How to complete this task
Tally the lines below that contain the word "arrow", then give the tally and nothing more.

Stored data:
....................
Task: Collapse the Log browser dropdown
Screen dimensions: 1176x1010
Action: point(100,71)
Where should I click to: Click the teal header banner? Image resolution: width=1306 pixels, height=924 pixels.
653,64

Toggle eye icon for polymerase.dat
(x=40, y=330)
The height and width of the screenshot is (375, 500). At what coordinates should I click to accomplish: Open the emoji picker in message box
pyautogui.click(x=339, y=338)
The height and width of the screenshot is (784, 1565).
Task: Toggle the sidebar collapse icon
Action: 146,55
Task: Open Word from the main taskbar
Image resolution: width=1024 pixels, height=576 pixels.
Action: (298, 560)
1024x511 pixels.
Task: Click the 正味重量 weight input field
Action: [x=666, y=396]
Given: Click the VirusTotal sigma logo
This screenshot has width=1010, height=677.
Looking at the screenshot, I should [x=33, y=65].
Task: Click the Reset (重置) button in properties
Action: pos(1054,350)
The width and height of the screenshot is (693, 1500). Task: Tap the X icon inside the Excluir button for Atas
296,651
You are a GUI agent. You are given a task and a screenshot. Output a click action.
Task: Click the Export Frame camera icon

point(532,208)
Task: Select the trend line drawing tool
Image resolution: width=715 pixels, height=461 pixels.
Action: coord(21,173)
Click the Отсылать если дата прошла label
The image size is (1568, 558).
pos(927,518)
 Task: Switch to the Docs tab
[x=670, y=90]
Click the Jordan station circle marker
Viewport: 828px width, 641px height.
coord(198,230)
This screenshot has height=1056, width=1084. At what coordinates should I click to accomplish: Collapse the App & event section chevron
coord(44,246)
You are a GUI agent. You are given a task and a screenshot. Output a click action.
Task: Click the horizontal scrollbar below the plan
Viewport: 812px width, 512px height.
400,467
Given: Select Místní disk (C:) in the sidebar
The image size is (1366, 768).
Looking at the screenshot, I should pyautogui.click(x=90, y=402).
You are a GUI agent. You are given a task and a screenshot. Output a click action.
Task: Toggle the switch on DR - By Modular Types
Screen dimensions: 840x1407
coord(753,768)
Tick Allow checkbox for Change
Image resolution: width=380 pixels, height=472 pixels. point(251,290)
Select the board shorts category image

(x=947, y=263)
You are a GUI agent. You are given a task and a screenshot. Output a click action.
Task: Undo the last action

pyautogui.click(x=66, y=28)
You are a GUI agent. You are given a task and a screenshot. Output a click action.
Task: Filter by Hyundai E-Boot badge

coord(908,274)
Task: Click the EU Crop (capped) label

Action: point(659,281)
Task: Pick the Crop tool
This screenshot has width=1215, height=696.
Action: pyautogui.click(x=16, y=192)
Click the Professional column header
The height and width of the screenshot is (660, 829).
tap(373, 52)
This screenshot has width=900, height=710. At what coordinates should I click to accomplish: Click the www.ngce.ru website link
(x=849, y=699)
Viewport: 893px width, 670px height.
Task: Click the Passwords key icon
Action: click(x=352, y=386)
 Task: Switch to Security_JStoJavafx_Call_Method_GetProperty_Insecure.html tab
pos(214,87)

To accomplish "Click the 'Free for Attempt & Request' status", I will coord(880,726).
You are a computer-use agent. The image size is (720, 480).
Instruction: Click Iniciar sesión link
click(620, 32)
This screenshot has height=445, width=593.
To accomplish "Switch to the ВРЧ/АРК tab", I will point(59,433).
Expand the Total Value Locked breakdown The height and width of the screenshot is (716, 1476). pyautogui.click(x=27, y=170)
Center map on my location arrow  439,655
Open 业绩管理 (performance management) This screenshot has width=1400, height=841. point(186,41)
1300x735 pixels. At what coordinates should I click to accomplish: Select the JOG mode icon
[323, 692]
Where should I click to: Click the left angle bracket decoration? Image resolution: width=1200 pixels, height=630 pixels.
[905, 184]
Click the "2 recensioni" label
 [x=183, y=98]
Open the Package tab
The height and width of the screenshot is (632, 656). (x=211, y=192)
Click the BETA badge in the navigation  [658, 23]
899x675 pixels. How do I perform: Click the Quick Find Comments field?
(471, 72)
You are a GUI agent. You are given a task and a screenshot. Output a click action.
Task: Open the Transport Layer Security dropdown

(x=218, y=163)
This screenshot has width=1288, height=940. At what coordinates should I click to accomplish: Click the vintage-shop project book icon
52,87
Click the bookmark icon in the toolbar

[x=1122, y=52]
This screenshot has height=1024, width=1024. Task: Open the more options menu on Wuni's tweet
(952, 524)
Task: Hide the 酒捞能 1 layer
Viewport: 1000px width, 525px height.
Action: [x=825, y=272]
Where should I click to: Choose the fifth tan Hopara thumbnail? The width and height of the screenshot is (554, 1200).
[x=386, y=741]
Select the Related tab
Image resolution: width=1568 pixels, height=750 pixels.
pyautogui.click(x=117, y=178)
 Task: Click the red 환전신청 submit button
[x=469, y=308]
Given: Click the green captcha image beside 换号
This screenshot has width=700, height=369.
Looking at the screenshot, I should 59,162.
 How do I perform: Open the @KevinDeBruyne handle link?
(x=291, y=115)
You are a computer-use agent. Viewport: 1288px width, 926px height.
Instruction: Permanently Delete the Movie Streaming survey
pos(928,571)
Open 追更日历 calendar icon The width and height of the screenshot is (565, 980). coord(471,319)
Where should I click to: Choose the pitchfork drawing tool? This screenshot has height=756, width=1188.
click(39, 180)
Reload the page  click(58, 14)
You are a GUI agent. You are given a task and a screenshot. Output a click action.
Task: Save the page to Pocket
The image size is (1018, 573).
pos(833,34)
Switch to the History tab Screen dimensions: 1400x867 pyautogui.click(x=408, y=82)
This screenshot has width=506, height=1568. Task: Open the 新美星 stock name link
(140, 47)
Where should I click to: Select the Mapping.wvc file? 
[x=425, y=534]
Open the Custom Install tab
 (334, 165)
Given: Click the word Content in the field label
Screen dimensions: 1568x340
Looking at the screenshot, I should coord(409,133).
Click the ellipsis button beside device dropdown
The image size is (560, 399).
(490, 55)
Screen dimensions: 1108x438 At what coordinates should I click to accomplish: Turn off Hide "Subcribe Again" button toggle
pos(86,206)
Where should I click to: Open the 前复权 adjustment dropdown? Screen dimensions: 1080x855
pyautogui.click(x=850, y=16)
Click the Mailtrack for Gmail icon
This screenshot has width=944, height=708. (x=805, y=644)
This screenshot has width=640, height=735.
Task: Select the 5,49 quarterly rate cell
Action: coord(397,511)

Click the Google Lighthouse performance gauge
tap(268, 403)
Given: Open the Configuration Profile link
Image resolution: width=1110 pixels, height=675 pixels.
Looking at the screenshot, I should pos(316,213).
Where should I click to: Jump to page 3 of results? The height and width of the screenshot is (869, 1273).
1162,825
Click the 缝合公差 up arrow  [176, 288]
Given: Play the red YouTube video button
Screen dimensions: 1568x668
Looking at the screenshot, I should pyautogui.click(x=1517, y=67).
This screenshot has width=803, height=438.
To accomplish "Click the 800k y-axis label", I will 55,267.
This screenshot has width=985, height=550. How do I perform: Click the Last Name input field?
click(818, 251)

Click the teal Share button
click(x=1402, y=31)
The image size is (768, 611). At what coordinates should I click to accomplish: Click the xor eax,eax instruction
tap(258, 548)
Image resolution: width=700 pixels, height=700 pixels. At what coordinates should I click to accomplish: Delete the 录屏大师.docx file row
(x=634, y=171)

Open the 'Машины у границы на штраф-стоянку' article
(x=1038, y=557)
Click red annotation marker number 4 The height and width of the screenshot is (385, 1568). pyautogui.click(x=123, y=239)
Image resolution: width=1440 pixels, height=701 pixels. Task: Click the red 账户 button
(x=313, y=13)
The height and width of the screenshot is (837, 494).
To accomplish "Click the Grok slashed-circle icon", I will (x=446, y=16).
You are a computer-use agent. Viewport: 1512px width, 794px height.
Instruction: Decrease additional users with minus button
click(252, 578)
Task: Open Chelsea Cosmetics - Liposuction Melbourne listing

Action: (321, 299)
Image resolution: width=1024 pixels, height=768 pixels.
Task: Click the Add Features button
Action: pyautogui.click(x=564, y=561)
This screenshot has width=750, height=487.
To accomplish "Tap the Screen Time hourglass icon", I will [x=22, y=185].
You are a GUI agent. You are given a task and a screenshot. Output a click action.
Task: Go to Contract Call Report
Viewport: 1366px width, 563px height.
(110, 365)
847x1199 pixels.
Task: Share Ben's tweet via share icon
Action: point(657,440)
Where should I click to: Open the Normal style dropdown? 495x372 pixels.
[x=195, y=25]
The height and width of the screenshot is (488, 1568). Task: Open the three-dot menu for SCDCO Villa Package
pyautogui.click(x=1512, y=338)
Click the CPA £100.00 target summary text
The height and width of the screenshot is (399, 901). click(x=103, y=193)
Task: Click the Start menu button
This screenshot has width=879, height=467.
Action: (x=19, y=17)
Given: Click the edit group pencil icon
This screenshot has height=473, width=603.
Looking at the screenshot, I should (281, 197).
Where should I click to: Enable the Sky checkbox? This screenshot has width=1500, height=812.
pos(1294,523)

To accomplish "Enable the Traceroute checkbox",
....................
Answer
2